Она хотела закричать, когда из-под стола выползла кошка и строго сказала:
— Не смей.
Голос у нее был точь-в-точь, как у мамы, когда та сердилась, но не так сильно сердилась, чтобы стать мамой-как-же-ты-могла! И Юленька не посмела перечить, только рот руками зажала, чтоб крик не вырвался. Так, с зажатым ртом и вышла из ужасного дома.
Алекса не было. И Джека тоже. Но Кошка пообещала, что они придут, надо только подождать. Кошка врала — Юленька научилась видеть, когда взрослые врут — но говорить об этом было бы невежливо. А Юленька была вежливой девочкой.
Она понимает, что не надо мешать взрослым занятым людям. Или не людям, но явно взрослым и занятым. Такие точно знают, как будет для Юленьки лучше. Вот она сидела и ждала. Потом шла и ждала, что Алекс расскажет, где был. Он же словно Юленьку и не видел. А когда поворачивался, то глядел сердито, как будто это она во всем виновата. Но разве Юленька виновата? Ничуть.

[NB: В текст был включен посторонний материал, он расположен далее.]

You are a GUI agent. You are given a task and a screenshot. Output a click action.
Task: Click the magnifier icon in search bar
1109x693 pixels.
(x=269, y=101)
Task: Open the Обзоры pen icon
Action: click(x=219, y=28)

Про вину она думала, когда до Ульдры добрались, и еще про маму, про дом, куда обязательно вернется, ведь быть такого не может, чтобы не вернулась. И когда, выпив ульдриного молока, Юленька заснула, то оказалась дома.
Она стояла на пороге, не смея переступить его. И только мамин голос услышав, решилась. На голос она и шла, а пришла в белую-белую комнату, в которой стояли лишь кровать и стул. Кто лежал на кровати, Юленька не увидела, зато маму узнала сразу.

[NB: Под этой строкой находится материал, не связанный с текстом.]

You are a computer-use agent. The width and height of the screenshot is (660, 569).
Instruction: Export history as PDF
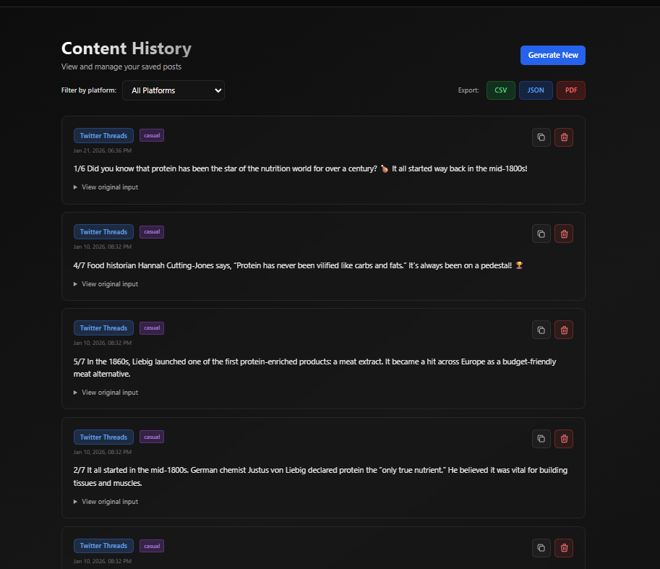(570, 90)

— Мама! — крикнула она, но мама не обернулась.
Она читала вслух и не слышала Юленьку. Кричи или нет — не слышала. Юленька кричала, металась, желая прикоснуться — мамино тепло манило — но не могла. Мама, не вставая со стула, ускользала.

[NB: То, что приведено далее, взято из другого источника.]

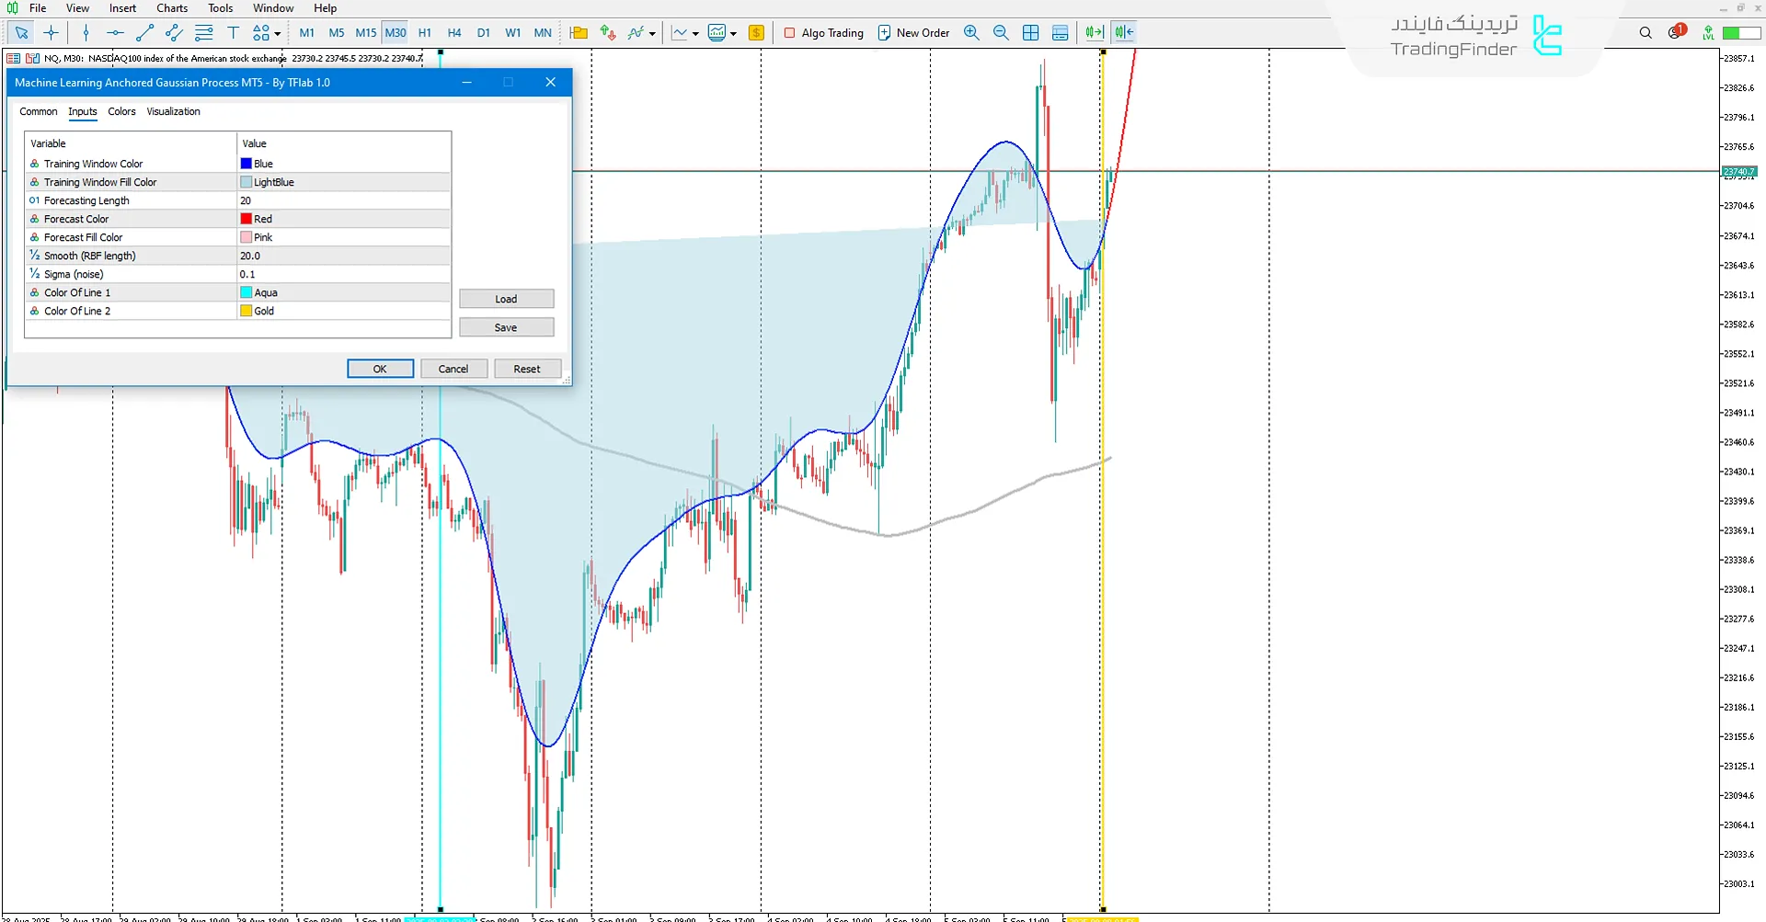Open the tile windows grid icon
Screen dimensions: 1766x922
[1030, 33]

Но вдруг она поднялась, и Юленька увидела, что в маминой голове живут жуки. Они шевелятся, толкаются и мама от этого не думает и Юленьку не видит.
— Я спасу тебя, — сказала она кому-то и жучиное копошение затихло. — Я спасу…
— Мамочка! — крикнула Юленька и очнулась.
А очнувшись, поняла — сон это. И стало горько, а еще обидно, как тогда, когда мама пообещала в зоопарк сходить, но потом вдруг выяснилось, что она не может, что у нее работа.